What to work on
Edit the rows starting with the line containing "Click the multiavatar.com" and continuing through the line containing "pyautogui.click(x=122, y=387)", replacing "GUI agent" with "desktop agent" and leaving everything else unchanged. Give back only those lines.

┏━━

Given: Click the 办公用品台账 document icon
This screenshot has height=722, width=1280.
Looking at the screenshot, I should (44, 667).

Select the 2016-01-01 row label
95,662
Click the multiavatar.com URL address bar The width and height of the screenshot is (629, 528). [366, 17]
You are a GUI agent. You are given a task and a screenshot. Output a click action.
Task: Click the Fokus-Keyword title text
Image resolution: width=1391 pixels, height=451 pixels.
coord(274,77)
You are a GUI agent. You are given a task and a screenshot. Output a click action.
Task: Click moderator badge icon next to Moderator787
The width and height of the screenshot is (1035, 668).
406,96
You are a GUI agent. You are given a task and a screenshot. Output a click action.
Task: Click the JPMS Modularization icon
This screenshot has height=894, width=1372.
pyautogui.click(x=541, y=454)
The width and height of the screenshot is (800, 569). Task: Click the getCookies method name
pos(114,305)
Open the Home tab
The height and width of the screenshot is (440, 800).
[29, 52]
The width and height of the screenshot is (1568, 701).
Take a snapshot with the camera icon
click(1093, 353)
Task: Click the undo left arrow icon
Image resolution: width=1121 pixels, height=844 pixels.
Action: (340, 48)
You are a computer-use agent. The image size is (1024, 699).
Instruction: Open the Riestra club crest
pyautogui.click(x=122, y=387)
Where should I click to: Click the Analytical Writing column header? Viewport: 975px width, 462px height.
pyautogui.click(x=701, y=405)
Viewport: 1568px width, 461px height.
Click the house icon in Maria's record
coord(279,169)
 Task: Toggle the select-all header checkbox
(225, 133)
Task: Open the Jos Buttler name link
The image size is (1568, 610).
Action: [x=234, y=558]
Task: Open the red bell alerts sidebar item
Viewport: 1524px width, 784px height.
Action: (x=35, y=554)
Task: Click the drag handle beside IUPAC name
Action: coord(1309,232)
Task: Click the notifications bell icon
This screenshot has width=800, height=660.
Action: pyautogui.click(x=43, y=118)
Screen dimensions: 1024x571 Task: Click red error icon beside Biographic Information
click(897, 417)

┗━━

Response to this task
Click the multiavatar.com URL address bar The width and height of the screenshot is (629, 528). [366, 17]
You are a desktop agent. You are given a task and a screenshot. Output a click action.
Task: Click the Fokus-Keyword title text
Image resolution: width=1391 pixels, height=451 pixels.
coord(274,77)
You are a desktop agent. You are given a task and a screenshot. Output a click action.
Task: Click moderator badge icon next to Moderator787
The width and height of the screenshot is (1035, 668).
406,96
You are a desktop agent. You are given a task and a screenshot. Output a click action.
Task: Click the JPMS Modularization icon
This screenshot has height=894, width=1372.
pyautogui.click(x=541, y=454)
The width and height of the screenshot is (800, 569). Task: Click the getCookies method name
pos(114,305)
Open the Home tab
The height and width of the screenshot is (440, 800).
[29, 52]
The width and height of the screenshot is (1568, 701).
Take a snapshot with the camera icon
click(1093, 353)
Task: Click the undo left arrow icon
Image resolution: width=1121 pixels, height=844 pixels.
Action: (340, 48)
You are a computer-use agent. The image size is (1024, 699).
Instruction: Open the Riestra club crest
pyautogui.click(x=122, y=387)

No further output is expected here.